En l’occurrence, le Tribunal de céans constate que le recourant a requis de l’assureur une première fois en 2001, puis en février 2003, la prise en charge de frais dentaires au titre des suites d’un accident dont il avait été victime en 1983. L’intimé a requis des renseignements complémentaires et le recourant lui a communiqué toutes les pièces qu’il avait pu obtenir (cf. annexes 1 à 4 recourant). Ce faisant, il a satisfait à son obligation de collaborer qui lui incombe à teneur de l’art. 28 al. 1 LPGA.

L’intimé a d’autre part questionné, par le biais de son médecin-conseil, le Docteur M_________, lequel a répondu en date des 19 novembre 2001, 27 octobre 2003, 25 février 2004, en joignant à ses rapports les radiographies en sa possession. Elle n’a toutefois pas rendu une décision formelle.

L’art. 56 al. 2 LPGA vise le refus de statuer et le retard à statuer d’un assureur ou d’une autorité administrative. Il y a retard injustifié de la part de l’autorité lorsqu’elle diffère sa décision au-delà de tout délai raisonnable. Le caractère raisonnable de la durée de la procédure s’apprécie en fonction des circonstances particulières de la cause. Il faut notamment prendre en considération l’ampleur et la difficulté de celle-ci, ainsi que le comportement du justiciable, mais non des circonstances sans rapport avec le litige, telle une surcharge de travail de l’autorité (ATF 125 V 191 consid. 2a). Sur ce point, la jurisprudence rendue avant l’entrée en vigueur de la loi demeure applicable, la LPGA n’ayant apporté aucune modification à la notion du déni de justice (cf. U. KIESER, ATSG – Kommentar, 2003, ch. 10, 13 et 14 ad art. 56).

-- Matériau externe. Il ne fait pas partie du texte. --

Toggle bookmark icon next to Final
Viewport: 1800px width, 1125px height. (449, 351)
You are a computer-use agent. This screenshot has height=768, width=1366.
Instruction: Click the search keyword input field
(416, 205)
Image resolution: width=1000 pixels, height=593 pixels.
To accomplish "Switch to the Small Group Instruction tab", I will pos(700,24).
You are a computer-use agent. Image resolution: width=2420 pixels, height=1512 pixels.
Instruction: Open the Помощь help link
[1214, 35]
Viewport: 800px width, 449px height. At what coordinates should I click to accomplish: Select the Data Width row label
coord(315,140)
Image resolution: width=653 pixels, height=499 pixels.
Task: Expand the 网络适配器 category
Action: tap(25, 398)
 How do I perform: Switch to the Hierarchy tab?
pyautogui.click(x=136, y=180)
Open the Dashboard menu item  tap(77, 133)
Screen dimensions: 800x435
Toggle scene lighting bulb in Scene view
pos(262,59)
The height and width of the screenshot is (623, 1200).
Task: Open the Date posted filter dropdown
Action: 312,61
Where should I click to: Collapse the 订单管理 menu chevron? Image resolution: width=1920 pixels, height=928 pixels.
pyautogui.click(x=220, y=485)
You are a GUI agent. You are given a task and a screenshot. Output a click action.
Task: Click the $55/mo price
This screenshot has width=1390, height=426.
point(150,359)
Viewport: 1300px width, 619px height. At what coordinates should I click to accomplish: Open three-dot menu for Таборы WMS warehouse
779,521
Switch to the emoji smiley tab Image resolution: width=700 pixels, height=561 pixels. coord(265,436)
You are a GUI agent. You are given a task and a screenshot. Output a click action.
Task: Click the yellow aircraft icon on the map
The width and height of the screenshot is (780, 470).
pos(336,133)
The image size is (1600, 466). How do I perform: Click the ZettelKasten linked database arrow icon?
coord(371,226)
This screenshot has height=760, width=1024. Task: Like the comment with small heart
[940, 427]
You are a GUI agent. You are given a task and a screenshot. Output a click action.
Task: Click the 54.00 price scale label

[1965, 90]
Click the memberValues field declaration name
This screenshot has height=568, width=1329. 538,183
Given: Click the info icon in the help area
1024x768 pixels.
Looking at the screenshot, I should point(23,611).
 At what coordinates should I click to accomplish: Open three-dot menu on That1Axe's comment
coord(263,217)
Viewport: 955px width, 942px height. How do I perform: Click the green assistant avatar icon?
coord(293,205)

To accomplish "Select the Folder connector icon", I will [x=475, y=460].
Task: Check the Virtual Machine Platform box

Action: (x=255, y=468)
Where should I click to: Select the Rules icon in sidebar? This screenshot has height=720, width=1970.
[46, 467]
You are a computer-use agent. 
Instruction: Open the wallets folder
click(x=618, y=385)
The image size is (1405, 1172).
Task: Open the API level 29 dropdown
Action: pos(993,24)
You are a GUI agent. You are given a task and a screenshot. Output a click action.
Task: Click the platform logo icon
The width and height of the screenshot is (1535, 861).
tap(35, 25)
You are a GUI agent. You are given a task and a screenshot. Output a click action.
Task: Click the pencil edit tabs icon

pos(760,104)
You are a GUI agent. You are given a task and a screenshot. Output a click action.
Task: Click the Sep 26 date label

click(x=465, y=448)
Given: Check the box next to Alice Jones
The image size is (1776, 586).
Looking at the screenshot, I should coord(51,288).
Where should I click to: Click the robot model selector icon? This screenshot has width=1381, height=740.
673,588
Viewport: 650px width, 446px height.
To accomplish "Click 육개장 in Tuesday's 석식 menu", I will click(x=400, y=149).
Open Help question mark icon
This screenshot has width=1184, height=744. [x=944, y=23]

Dans le cas d’espèce, il apparaît que le dossier produit par le recourant était complet ; d’autre part, sur la base des pièces du dossier de l’intimé, son médecin-conseil n’a pas adressé d’autres demandes de renseignements au Docteur M_________. L‘assureur s’estimait dès lors suffisamment renseigné, de sorte qu’il était en mesure, depuis le mois de février 2004, de statuer sur la demande de l’assuré.

Le Tribunal constate ainsi qu’en refusant de rendre une décision formelle, malgré la demande du recourant, l’assureur a commis un déni de justice. Le recours sera en conséquence admis.

Bien qu’il obtienne gain de cause, le recourant n’a pas droit à une indemnité à titre de dépens, dès lors qu’il est représenté par la Permanence juridique sur l’assurance maladie/accidents du Bureau Central d’Aide Sociale (ATF 126 V 11).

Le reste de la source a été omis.